Theoretical means of societal transformation

Interstitial revolution is a theoretical means of societal transformation through progressively and strategically enlarging spaces of social empowerment. Interstitial revolution (or transformation) builds on the concept of prefigurative politics which has a long history in anti-capitalist thinking, going back nearly two hundred years in the anarchist tradition. Prefigurativism is neatly summed up by the early twentieth century Constitution of the Industrial Workers of the World which declared: "By organizing industrially we are forming the structure of the new society within the old."

This has classically been the approach recommended by several theorists of social anarchism, including Pierre-Joseph Proudhon, Gustav Landauer, Paul Goodman, and Murray Bookchin. In recent years, prominent analytical Marxists (including John Holloway and Erik Olin Wright) have called attention to the lack of strategy for greater systemic change within prefigurativism and have attempted to construct models of societal transformation utilizing interstitial devices as an alternative to the traditional Marxist theory of revolution.

== Theory ==
Central to the concept of interstitial revolution is the perspective of seeing the state as a complex multitude of institutions organized by a dominant power structure, but not so integrated that it controls all activities within it. Interstitial theorists suggest that within this system, radically democratic collectives (such as Worker owned cooperatives) have the opportunity to gain a foothold in the "cracks" of the capitalist state. These egalitarian institutions, working on their own or in tandem, can then use their social and economic power along with traditional forms of struggle to outmaneuver and erode limits to their growth imposed by capitalist institutions, thereby creating more space for collective economic and political power. Interstitial theorists state that over time, enough progressive struggles and victories could potentially lead to the overcoming of the capitalist state.

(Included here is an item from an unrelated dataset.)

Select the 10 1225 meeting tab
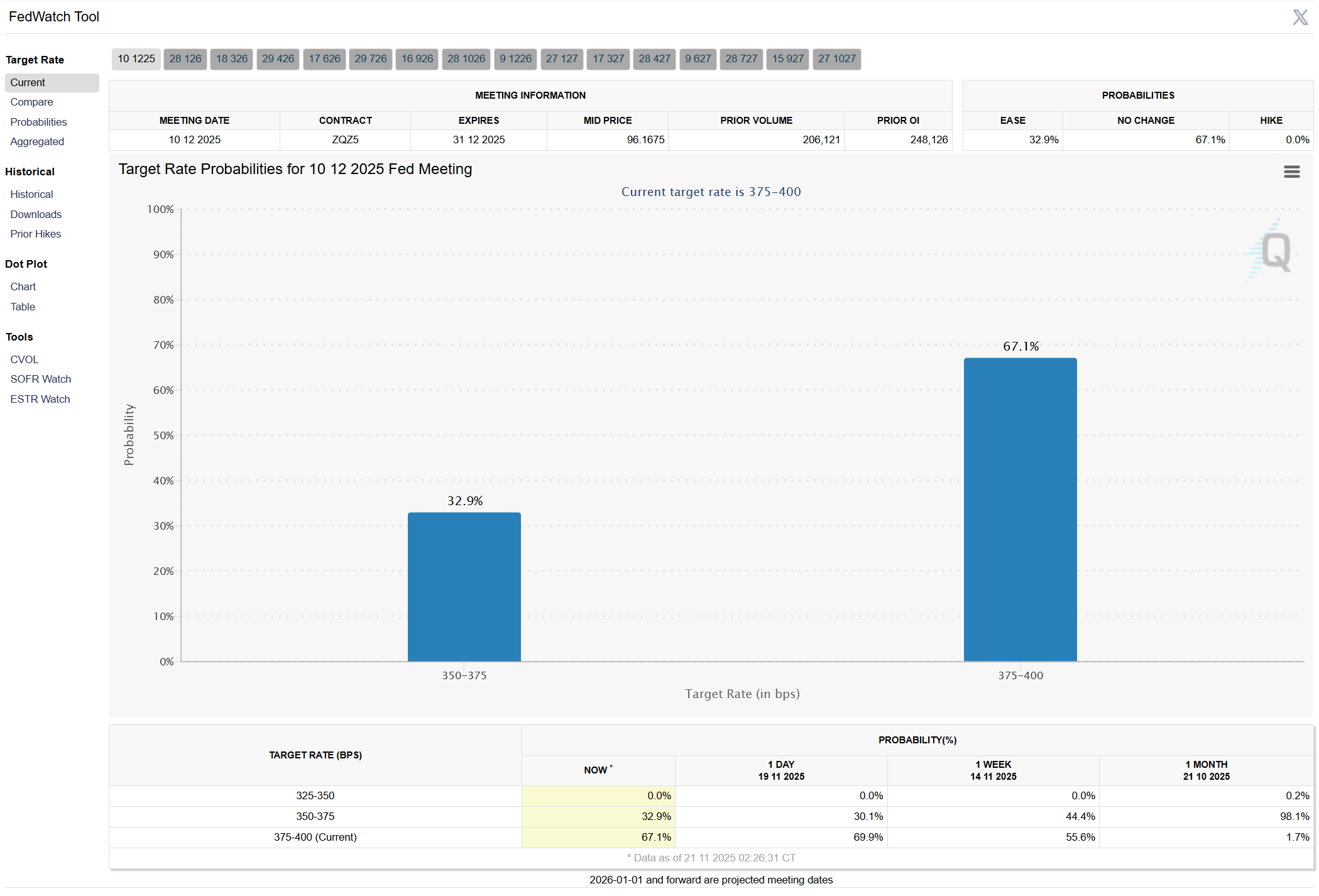The image size is (1319, 896). pyautogui.click(x=136, y=59)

Erik Olin Wright points out that there may be boundaries to the growth of an interstitial movement in which the most adept strategies of collective economic and social pressure are not enough to overcome the power of capitalist hegemony. He suggests in this case it may be necessary to resort to a more traditional form of "ruptural" revolution. However, he stresses that a substantial network of democratically run organizations is a key foundation to any revolution that wishes to yield a result of deepening democracy and creating the conditions for human flourishing.

== Mechanism ==
Wright suggests that the first stage of an interstitial revolution could be starting a cooperative bank. A cooperative bank would function as a normal bank with the exception that it would give loans primarily to organized workers who wished to collectively purchase their employer's company in order to start a worker owned cooperative. Wright says this could be both an answer to a coming small business succession crisis and an opportunity for democratically run companies to gain a foothold in the economy.